Justin Chang of Variety wrote, "Intelligence, artificial or otherwise, is one of the major casualties of Chappie, a robot-themed action movie that winds up feeling as clunky and confused as the childlike droid with which it shares its name." Todd McCarthy of The Hollywood Reporter wrote, "With unappealing one-note characters, retread concepts and implausible motivations, Chappie is a further downward step for director Neill Blomkamp."

Tim Grierson of Screen International wrote, "...despite his ambitions, Chappie is a bucket of bolts, Blomkamp's desire to say meaningful things outdistancing his ability to say them compellingly." Manohla Dargis of The New York Times wrote that Blomkamp "struggles with the material" but "even at his shakiest, Mr. Blomkamp holds your attention". Kenneth Turan of the Los Angeles Times called it "cartoonish and preposterous, and not in a good way".

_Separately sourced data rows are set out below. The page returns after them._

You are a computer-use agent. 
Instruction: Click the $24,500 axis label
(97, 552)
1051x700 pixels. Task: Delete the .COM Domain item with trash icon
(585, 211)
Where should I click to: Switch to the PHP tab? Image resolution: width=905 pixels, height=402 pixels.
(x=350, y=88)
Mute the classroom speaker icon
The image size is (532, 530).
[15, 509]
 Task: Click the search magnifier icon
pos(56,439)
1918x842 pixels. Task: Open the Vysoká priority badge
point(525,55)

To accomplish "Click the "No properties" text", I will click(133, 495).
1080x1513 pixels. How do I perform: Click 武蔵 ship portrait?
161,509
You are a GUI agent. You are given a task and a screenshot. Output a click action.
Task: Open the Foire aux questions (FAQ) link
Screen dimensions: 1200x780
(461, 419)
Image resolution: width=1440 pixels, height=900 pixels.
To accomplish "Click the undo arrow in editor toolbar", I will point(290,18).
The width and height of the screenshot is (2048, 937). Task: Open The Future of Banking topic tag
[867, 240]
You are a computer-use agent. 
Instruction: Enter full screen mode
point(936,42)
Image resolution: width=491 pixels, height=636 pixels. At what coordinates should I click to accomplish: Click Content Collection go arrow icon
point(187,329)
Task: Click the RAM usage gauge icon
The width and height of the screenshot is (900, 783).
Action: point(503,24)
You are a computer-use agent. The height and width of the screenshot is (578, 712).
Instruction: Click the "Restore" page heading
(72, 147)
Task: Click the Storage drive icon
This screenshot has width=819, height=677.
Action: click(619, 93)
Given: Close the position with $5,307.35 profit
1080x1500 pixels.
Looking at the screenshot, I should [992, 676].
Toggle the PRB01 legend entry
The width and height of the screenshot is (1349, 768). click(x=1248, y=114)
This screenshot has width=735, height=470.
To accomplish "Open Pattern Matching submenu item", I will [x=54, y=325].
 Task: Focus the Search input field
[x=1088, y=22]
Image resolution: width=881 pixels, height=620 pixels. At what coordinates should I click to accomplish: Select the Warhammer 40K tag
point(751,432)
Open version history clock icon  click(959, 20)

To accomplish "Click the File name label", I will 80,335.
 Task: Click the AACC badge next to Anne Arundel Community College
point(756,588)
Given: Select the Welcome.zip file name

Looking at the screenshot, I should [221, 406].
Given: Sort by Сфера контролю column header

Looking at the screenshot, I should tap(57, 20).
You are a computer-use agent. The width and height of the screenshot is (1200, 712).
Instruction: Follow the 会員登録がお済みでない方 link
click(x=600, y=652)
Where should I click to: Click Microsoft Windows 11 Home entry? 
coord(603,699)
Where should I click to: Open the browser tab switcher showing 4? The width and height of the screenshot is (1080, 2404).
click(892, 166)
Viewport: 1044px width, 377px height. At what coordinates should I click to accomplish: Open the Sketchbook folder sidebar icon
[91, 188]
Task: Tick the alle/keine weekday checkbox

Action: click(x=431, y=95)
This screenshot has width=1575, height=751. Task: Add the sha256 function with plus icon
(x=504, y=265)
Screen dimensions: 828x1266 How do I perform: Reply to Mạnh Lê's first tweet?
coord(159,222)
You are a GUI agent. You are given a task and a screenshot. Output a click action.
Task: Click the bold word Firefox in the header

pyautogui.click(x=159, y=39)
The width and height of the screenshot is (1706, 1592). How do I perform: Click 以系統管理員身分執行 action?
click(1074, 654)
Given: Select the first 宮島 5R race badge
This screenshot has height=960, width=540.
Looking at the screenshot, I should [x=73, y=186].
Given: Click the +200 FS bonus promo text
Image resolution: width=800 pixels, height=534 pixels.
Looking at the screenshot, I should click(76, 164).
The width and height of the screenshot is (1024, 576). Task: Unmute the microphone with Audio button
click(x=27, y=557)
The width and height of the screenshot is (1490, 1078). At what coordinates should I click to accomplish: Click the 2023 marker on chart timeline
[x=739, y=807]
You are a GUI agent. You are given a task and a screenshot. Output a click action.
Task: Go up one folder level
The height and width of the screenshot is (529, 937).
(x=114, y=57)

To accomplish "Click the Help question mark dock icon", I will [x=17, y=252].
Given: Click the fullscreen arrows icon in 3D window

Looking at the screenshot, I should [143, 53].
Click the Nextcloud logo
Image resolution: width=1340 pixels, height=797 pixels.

Mick LaSalle of the San Francisco Chronicle rated it three out of four stars and wrote of Blomkamp, "It's hard to say how much he's doing consciously and how much he's doing through intuition, but he's doing really interesting things in Chappie, and right from the beginning." Tom Huddleston of Time Out London rated it four out of five stars and wrote that "this hugely entertaining oddity could never be mistaken for the work of any other filmmaker."

Ryan Lambie, from Den of Geek, gave the film a positive review stating, "Despite the ragged edges of its story, Chappie nevertheless has real heart beating under its shabby exterior. If you liked the director's previous films, you owe it to yourself to see this one too." IGN reviewer Josh Lasser also gave Chappie a positive review, with a 'Good' score of 7.6 out of 10. He praised Sharlto Copley's performance and the "big questions" it asks, but criticized its failure to answer those questions.

Several reviewers compared the Chappie character unfavorably to Jar Jar Binks of Star Wars. Sameen Amer of The Express Tribune opined that the film disregards logic as certain "existential quandaries" are randomly thrown in without straightening out any of the themes before moving on to the next.

=== Home media===
The film was released on DVD And Blu-ray on June 16, 2015., and on 4K Blu-Ray on March 1, 2016.

=== Accolades ===

| Award | Category | Recipient | Result |
|---|---|---|---|
| Visual Effects Society | Outstanding Animated Performance in a Photoreal Feature | Earl Fast, Chris Harvey, Mark Wendell, Robert Bourgeault | Nominated |
| Behind the Voice Actors Awards | Best Male Lead Vocal Performance in a Feature Film | Sharlto Copley | Nominated |
| World Soundtrack Awards | Film Composer of the Year | Hans Zimmer | Nominated |

== Scrapped sequel ==
Blomkamp said he "wrote Chappie as a trilogy" and expressed interest in making sequels if they were "economically feasible". Eventually, Blomkamp confirmed that a sequel would not be made after the film did not perform well enough.